During the team’s first scrimmage of camp, O’Brien actually stopped the proceedings to admonish his offense when it wasn’t lined up properly on the first play.

Unfortunately for the Nittany Lions, it’s something that carried over to the regular season. Penn State was flagged on its first offensive snap in both games as Matt Lehman was hit for a false start against Syracuse and fellow tight end Adam Breneman was caught for holding against Eastern Michigan.

The Lions gave up the first score each time but were able to recover from a rocky first quarter to win both games.

It’s not a formula Penn State wants to follow again on Saturday against 2-0 Central Florida.

“It’s still a work in progress,” O’Brien said. “We have to execute better, especially at the beginning of the game.”

“Execution” has been the buzzword around the team this week as the Lions try to avoid falling into an early hole against the Knights.

Getting rid of those early jitters and penalties would be a start.

“That’s mainly it,” tackle Donovan Smith said. “Coach O’Brien gave us the plays to run, and it’s just a matter of us executing — whether it’s me blocking better or the receivers running better routes or making better throws or stuff like that. It’s us as a team just executing.”

If it’s going to improve on Saturday, it’s going to be fueled by Smith and the offensive line.

O’Brien wasn’t enamored at how the offense took a quarter to get warmed up and establish a running game.

“We’ve got to do better,” O’Brien said. “We have to keep spending time on it and we need to adjust quicker to what they’re doing (on defense).”

While saying he didn’t want to single out the line specifically, O’Brien did say that the unit as a whole needs to be more consistent despite some good individual performances.

The Lions believe that if the line stabilizes on first downs, it will help the team with its other major issue in the early going — third-down conversions.
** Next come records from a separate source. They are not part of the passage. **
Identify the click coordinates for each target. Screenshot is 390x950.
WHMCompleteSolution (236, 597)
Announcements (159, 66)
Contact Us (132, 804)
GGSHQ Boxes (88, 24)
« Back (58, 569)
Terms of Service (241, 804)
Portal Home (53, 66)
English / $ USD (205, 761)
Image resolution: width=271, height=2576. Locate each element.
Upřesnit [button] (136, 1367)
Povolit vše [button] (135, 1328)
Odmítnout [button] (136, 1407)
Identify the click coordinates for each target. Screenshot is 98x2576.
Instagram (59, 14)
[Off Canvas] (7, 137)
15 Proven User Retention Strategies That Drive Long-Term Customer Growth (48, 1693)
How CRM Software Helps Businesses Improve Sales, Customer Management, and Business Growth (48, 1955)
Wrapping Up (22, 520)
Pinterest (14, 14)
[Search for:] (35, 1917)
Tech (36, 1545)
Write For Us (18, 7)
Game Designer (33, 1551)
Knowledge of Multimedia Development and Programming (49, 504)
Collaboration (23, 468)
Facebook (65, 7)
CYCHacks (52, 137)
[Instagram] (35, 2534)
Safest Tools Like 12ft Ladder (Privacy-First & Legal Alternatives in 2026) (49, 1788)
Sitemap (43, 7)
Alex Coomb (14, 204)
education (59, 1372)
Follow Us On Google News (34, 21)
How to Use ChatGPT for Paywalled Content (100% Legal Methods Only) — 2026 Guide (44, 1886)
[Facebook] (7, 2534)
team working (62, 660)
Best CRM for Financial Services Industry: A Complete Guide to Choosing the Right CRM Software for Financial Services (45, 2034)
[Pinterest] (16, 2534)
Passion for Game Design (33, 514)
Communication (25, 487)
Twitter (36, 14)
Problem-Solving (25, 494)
Penn State ranks dead last in the country (123 out of 123 teams) on third downs, converting just 2-of-26 times (7.7 percent).

“We’ve got to get off to a better start on first down,” O’Brien said. “We’ve got too many (problems), whether it’s a penalty to put us back or a lost yardage play. So now you’re in second-and-long, and you’re already off schedule. It’s not a good thing.

“Then once we get to third down, we have to execute better. I thought (against Eastern Michigan) there were plays to be made there. Whether it was a protection breakdown or a poor throw, or whatever it was, we just didn’t make the play.”

Against the Eagles, Penn State had six third-down tries of 10 yards or more, failing to convert each time.

The Lions’ only conversion of the game came on a third-and-6 when Christian Hackenberg hit fellow true freshman Richy Anderson for a gain of 8.

“It will get better,” O’Brien said. “I can’t guarantee it. I’m not into guarantees, but I do believe we’re working on it, and it will definitely improve. It needs to.

“There’s no question about it. It has to improve.”

Carter on the mend

Kyle Carter suited up last week, but the Lions were sure to keep him out of harm’s way.

The tight end suffered what he called a hyperextended elbow against Syracuse but practiced over the next week and played against Eastern Michigan.

His snaps were limited, however, and Breneman started in his spot at F-tight end. That was by design.

“He was injured, so we did the best we could to hold him out of the Eastern Michigan game so he’d be ready for Central Florida,” O’Brien said Thursday on his weekly radio show.

Carter, who was the team’s second-leading receiver a year ago despite missing three full games and part of a fourth, has just two catches for 16 yards this season in large part because of the injury.

O’Brien said those numbers will increase, starting on Saturday.